● What is being asked
Return only the final portion of the entries: the line with "Given: Click the Mobile card heading" and every line after it, each one exact.

● Exercise data
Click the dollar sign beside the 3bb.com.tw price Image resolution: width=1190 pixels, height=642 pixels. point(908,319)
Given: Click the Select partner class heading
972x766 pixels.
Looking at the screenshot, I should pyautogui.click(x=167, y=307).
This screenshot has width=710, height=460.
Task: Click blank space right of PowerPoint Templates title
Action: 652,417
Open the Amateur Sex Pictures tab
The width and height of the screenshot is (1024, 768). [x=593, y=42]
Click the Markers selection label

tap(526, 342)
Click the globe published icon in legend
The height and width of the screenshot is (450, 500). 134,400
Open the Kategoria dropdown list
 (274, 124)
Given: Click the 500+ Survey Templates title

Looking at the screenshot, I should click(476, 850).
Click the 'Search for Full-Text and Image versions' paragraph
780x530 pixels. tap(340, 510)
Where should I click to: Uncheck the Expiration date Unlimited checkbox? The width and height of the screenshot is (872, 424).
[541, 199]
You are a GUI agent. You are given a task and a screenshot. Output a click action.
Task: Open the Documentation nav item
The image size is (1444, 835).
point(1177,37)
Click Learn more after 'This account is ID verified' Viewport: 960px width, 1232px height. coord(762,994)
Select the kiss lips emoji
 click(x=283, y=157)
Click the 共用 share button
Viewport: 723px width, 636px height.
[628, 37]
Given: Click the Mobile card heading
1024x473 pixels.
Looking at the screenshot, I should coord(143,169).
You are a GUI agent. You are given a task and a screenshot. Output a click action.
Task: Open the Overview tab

● Written answer
Given: Click the Mobile card heading
1024x473 pixels.
Looking at the screenshot, I should coord(143,169).
You are a GUI agent. You are given a task and a screenshot. Output a click action.
Task: Open the Overview tab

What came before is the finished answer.